Music therapy can significantly reduce depression in children, it has been claimed.
The social skills and self esteem of young people suffering emotional, behavioural and developmental problems was dramatically improved when their medical treatment was enhanced by music therapy, according to new research.
It is hoped the study, by Queen's University Belfast (QUB), will help pave the way for the treatment becoming more mainstream.
Ciara Reilly, chief executive of the Music Therapy Trust which provides the service in Northern Ireland said: "The findings are dramatic and underscore the need for music therapy to be made available as a mainstream treatment option.
"For a long time we have relied on anecdotal evidence and small-scale research findings about how well music therapy works. Now we have robust clinical evidence to show its beneficial effects."
It is estimated that about 20% of Northern Ireland's youth population present with a mental health problem before their 18th birthday.
Music therapy is a practical intervention which involves children writing songs or composing music to express their feelings. Guitars and keyboards were the often the most popular choice of instruments for participants.
Karen Diamond, also from the Music Therapy Trust said: "It is a non-verbal intervention. The children do not have to say anything. Instead the therapist may ask the child to play a tune to describe their week or how they feel. And, f or a seven or eight-year-old with a mental health problem words can be difficult at the best of times."
The study was the largest of its kind anywhere in the UK.
Researchers monitored 251 young people aged between eight and 16 between March 2011 and May of this year.
Participants were divided into two groups with 128 being given the usual care options, while 123 were assigned additional music therapy.
All of the young people were being treated for emotional, developmental or behavioural problems.
The study, which was funded by the Big Lottery fund, found that those who received music therapy had improved communicative and interactive skills, compared to those who only received usual care options.
Early findings suggest that the benefits sustained as a result of music therapy are long term.
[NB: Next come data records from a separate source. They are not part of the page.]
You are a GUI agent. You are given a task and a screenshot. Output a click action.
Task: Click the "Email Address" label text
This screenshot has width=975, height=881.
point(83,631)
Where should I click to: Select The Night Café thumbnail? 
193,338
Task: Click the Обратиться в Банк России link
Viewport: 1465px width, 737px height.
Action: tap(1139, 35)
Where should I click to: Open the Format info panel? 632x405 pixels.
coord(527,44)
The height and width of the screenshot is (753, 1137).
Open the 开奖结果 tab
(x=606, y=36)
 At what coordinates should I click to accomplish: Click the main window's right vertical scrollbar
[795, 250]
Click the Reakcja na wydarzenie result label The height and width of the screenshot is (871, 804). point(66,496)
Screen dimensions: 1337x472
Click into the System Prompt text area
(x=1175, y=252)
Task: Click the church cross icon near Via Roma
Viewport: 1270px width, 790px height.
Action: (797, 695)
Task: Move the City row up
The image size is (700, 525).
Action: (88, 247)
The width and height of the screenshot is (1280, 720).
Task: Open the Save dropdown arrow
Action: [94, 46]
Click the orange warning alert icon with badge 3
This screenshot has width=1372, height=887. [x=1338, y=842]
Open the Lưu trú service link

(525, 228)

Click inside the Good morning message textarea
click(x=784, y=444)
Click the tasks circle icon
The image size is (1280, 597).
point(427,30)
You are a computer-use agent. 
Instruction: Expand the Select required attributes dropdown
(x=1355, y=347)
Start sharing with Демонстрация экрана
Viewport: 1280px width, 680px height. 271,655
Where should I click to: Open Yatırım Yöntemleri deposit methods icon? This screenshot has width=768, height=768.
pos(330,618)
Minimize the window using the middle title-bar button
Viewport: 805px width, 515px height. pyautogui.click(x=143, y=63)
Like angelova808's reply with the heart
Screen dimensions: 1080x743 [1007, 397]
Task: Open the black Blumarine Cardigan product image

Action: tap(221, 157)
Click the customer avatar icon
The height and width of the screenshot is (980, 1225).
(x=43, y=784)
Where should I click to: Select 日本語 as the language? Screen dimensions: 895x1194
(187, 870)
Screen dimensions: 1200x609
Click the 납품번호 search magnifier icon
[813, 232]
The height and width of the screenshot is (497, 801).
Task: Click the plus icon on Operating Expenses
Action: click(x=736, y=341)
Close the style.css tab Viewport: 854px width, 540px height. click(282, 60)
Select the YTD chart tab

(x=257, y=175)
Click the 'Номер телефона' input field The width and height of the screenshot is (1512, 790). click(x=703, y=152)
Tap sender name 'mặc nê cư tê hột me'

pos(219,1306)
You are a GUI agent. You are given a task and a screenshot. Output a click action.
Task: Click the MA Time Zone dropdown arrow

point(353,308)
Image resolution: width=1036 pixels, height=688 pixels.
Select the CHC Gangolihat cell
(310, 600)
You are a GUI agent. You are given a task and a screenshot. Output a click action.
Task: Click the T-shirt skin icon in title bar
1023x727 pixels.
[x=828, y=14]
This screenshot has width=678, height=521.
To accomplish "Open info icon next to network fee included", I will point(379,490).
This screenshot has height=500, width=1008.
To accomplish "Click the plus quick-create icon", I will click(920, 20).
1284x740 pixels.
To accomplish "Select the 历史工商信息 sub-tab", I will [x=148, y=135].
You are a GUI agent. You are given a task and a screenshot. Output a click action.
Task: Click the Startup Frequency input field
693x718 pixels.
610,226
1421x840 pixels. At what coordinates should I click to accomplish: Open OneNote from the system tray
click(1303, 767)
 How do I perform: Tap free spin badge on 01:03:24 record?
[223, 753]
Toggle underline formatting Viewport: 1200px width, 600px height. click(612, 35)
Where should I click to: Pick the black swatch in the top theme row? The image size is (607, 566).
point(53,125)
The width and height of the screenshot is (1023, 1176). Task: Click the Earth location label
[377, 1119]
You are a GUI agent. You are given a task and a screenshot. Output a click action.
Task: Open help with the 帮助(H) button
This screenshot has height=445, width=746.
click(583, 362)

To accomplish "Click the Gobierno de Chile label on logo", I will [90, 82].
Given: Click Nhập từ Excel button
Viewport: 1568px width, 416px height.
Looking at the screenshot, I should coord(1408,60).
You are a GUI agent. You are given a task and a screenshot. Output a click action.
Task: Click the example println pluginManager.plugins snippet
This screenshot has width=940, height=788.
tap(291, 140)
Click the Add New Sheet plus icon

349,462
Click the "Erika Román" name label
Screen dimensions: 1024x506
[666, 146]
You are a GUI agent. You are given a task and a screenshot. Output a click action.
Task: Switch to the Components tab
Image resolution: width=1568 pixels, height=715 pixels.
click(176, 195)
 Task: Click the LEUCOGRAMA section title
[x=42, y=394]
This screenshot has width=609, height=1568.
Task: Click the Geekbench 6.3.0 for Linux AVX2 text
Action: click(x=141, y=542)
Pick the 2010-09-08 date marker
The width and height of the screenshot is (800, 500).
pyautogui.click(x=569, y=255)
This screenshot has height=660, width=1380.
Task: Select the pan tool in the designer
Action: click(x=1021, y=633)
Dr Valerie Holmes from the Centre for Public Health, School of Medicine, Dentistry and Biomedical Sciences and co-researcher, added: "This is the largest study ever to be carried out looking at music therapy's ability to help this very vulnerable group.
"What we found was that while music therapy improves communication and interaction skills for all children there is significant evidence that it benefits those aged 13 and older.
"At the minute, music therapy is not a mainstream clinical option. This study gives us evidence and we hope that the results will help ensure that music therapy may become a mainstream option for children and young people with mental health difficulties."
Professor Sam Porter of the School of Nursing and Midwifery at QUB, who led the study, said the results were "hugely significant" in terms of determining treatments.
The research findings will be presented at a conference in Riddel Hall at Queen's University Belfast today.